Print the listing below again. Change nothing.

====

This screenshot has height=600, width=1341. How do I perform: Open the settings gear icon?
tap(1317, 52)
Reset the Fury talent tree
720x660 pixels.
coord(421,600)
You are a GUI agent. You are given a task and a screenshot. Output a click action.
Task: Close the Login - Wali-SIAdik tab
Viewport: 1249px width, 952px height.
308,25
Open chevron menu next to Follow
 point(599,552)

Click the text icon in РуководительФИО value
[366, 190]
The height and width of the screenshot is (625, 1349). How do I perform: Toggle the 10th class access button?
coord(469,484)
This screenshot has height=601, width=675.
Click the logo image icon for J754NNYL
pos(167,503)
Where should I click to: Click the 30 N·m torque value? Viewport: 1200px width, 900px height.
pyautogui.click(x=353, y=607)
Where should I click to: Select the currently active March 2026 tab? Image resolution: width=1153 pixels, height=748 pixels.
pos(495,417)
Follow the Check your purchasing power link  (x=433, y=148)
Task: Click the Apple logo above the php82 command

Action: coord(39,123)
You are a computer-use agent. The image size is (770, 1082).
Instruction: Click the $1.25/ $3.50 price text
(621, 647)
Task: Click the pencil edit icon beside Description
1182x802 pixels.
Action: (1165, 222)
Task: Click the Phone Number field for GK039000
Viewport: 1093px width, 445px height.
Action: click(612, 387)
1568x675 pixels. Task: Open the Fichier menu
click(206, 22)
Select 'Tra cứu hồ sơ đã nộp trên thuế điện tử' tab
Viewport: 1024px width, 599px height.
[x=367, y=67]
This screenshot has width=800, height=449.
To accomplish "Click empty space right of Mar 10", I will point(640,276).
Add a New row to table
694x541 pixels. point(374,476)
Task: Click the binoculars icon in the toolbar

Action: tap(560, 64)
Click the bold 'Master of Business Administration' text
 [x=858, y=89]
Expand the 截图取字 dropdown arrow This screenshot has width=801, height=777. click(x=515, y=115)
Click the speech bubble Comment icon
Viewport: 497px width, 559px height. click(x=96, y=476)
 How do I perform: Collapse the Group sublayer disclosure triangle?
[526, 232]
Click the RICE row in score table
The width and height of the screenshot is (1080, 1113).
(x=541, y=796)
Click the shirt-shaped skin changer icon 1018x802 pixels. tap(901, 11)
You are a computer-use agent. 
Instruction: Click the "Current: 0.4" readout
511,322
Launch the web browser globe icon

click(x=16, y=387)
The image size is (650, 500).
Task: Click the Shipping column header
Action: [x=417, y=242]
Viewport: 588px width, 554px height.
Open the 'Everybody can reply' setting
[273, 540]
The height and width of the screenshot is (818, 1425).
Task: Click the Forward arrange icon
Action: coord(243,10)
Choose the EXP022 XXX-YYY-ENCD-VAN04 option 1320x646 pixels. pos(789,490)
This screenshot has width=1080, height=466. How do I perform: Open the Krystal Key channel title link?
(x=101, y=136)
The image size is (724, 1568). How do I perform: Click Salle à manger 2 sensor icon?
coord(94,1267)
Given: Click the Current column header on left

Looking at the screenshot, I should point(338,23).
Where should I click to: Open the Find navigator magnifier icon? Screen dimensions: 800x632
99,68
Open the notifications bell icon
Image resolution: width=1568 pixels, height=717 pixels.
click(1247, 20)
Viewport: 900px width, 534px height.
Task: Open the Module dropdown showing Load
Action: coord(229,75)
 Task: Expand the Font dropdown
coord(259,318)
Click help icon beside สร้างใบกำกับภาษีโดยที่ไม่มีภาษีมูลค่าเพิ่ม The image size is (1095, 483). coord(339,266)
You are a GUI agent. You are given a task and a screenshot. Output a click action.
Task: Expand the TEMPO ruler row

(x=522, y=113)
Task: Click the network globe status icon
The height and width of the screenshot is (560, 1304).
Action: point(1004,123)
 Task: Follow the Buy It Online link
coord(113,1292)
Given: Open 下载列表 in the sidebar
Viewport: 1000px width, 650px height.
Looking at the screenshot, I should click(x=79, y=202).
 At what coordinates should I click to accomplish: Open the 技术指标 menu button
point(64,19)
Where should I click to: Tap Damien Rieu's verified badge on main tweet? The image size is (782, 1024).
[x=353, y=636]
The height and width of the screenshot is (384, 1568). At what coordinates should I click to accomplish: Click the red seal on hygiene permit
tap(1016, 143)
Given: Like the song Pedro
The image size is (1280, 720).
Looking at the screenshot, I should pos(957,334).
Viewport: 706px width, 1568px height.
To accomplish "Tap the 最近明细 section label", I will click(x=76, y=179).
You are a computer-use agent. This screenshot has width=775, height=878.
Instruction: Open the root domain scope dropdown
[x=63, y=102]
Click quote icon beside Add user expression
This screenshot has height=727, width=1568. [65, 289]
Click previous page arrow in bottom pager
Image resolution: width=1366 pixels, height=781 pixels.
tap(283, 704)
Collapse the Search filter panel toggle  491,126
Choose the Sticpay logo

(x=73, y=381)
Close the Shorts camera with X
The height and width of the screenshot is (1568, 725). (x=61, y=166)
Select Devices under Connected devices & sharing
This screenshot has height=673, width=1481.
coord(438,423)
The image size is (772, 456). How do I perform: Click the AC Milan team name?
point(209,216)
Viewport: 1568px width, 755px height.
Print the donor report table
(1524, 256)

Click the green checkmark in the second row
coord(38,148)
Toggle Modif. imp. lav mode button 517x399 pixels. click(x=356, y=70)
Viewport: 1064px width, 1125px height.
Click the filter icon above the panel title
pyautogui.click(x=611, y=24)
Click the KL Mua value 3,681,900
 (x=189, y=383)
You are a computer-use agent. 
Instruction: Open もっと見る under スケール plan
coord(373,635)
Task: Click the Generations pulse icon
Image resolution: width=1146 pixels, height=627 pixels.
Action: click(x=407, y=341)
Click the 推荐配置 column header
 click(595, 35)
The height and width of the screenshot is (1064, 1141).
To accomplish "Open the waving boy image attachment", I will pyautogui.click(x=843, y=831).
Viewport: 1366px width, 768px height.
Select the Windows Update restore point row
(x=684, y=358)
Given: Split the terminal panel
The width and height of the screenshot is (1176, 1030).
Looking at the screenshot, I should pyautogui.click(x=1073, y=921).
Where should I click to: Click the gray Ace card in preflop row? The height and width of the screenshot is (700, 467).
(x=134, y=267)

====

• ANSWER TO THE EXERCISE:
This screenshot has height=600, width=1341. How do I perform: Open the settings gear icon?
tap(1317, 52)
Reset the Fury talent tree
720x660 pixels.
coord(421,600)
You are a GUI agent. You are given a task and a screenshot. Output a click action.
Task: Close the Login - Wali-SIAdik tab
Viewport: 1249px width, 952px height.
308,25
Open chevron menu next to Follow
 point(599,552)

Click the text icon in РуководительФИО value
[366, 190]
The height and width of the screenshot is (625, 1349). How do I perform: Toggle the 10th class access button?
coord(469,484)
This screenshot has height=601, width=675.
Click the logo image icon for J754NNYL
pos(167,503)
Where should I click to: Click the 30 N·m torque value? Viewport: 1200px width, 900px height.
pyautogui.click(x=353, y=607)
Where should I click to: Select the currently active March 2026 tab? Image resolution: width=1153 pixels, height=748 pixels.
pos(495,417)
Follow the Check your purchasing power link  (x=433, y=148)
Task: Click the Apple logo above the php82 command

Action: coord(39,123)
You are a computer-use agent. The image size is (770, 1082).
Instruction: Click the $1.25/ $3.50 price text
(621, 647)
Task: Click the pencil edit icon beside Description
1182x802 pixels.
Action: (1165, 222)
Task: Click the Phone Number field for GK039000
Viewport: 1093px width, 445px height.
Action: click(612, 387)
1568x675 pixels. Task: Open the Fichier menu
click(206, 22)
Select 'Tra cứu hồ sơ đã nộp trên thuế điện tử' tab
Viewport: 1024px width, 599px height.
[x=367, y=67]
This screenshot has width=800, height=449.
To accomplish "Click empty space right of Mar 10", I will point(640,276).
Add a New row to table
694x541 pixels. point(374,476)
Task: Click the binoculars icon in the toolbar

Action: tap(560, 64)
Click the bold 'Master of Business Administration' text
 [x=858, y=89]
Expand the 截图取字 dropdown arrow This screenshot has width=801, height=777. click(x=515, y=115)
Click the speech bubble Comment icon
Viewport: 497px width, 559px height. click(x=96, y=476)
 How do I perform: Collapse the Group sublayer disclosure triangle?
[526, 232]
Click the RICE row in score table
The width and height of the screenshot is (1080, 1113).
(x=541, y=796)
Click the shirt-shaped skin changer icon 1018x802 pixels. tap(901, 11)
You are a computer-use agent. 
Instruction: Click the "Current: 0.4" readout
511,322
Launch the web browser globe icon

click(x=16, y=387)
The image size is (650, 500).
Task: Click the Shipping column header
Action: [x=417, y=242]
Viewport: 588px width, 554px height.
Open the 'Everybody can reply' setting
[273, 540]
The height and width of the screenshot is (818, 1425).
Task: Click the Forward arrange icon
Action: coord(243,10)
Choose the EXP022 XXX-YYY-ENCD-VAN04 option 1320x646 pixels. pos(789,490)
This screenshot has width=1080, height=466. How do I perform: Open the Krystal Key channel title link?
(x=101, y=136)
The image size is (724, 1568). How do I perform: Click Salle à manger 2 sensor icon?
coord(94,1267)
Given: Click the Current column header on left

Looking at the screenshot, I should point(338,23).
Where should I click to: Open the Find navigator magnifier icon? Screen dimensions: 800x632
99,68
Open the notifications bell icon
Image resolution: width=1568 pixels, height=717 pixels.
click(1247, 20)
Viewport: 900px width, 534px height.
Task: Open the Module dropdown showing Load
Action: coord(229,75)
 Task: Expand the Font dropdown
coord(259,318)
Click help icon beside สร้างใบกำกับภาษีโดยที่ไม่มีภาษีมูลค่าเพิ่ม The image size is (1095, 483). coord(339,266)
You are a GUI agent. You are given a task and a screenshot. Output a click action.
Task: Expand the TEMPO ruler row

(x=522, y=113)
Task: Click the network globe status icon
The height and width of the screenshot is (560, 1304).
Action: point(1004,123)
 Task: Follow the Buy It Online link
coord(113,1292)
Given: Open 下载列表 in the sidebar
Viewport: 1000px width, 650px height.
Looking at the screenshot, I should click(x=79, y=202).
 At what coordinates should I click to accomplish: Open the 技术指标 menu button
point(64,19)
Where should I click to: Tap Damien Rieu's verified badge on main tweet? The image size is (782, 1024).
[x=353, y=636]
The height and width of the screenshot is (384, 1568). At what coordinates should I click to accomplish: Click the red seal on hygiene permit
tap(1016, 143)
Given: Like the song Pedro
The image size is (1280, 720).
Looking at the screenshot, I should pos(957,334).
Viewport: 706px width, 1568px height.
To accomplish "Tap the 最近明细 section label", I will click(x=76, y=179).
You are a computer-use agent. This screenshot has width=775, height=878.
Instruction: Open the root domain scope dropdown
[x=63, y=102]
Click quote icon beside Add user expression
This screenshot has height=727, width=1568. [65, 289]
Click previous page arrow in bottom pager
Image resolution: width=1366 pixels, height=781 pixels.
tap(283, 704)
Collapse the Search filter panel toggle  491,126
Choose the Sticpay logo

(x=73, y=381)
Close the Shorts camera with X
The height and width of the screenshot is (1568, 725). (x=61, y=166)
Select Devices under Connected devices & sharing
This screenshot has height=673, width=1481.
coord(438,423)
The image size is (772, 456). How do I perform: Click the AC Milan team name?
point(209,216)
Viewport: 1568px width, 755px height.
Print the donor report table
(1524, 256)

Click the green checkmark in the second row
coord(38,148)
Toggle Modif. imp. lav mode button 517x399 pixels. click(x=356, y=70)
Viewport: 1064px width, 1125px height.
Click the filter icon above the panel title
pyautogui.click(x=611, y=24)
Click the KL Mua value 3,681,900
 (x=189, y=383)
You are a computer-use agent. 
Instruction: Open もっと見る under スケール plan
coord(373,635)
Task: Click the Generations pulse icon
Image resolution: width=1146 pixels, height=627 pixels.
Action: click(x=407, y=341)
Click the 推荐配置 column header
 click(595, 35)
The height and width of the screenshot is (1064, 1141).
To accomplish "Open the waving boy image attachment", I will pyautogui.click(x=843, y=831).
Viewport: 1366px width, 768px height.
Select the Windows Update restore point row
(x=684, y=358)
Given: Split the terminal panel
The width and height of the screenshot is (1176, 1030).
Looking at the screenshot, I should pyautogui.click(x=1073, y=921).
Where should I click to: Click the gray Ace card in preflop row? The height and width of the screenshot is (700, 467).
(x=134, y=267)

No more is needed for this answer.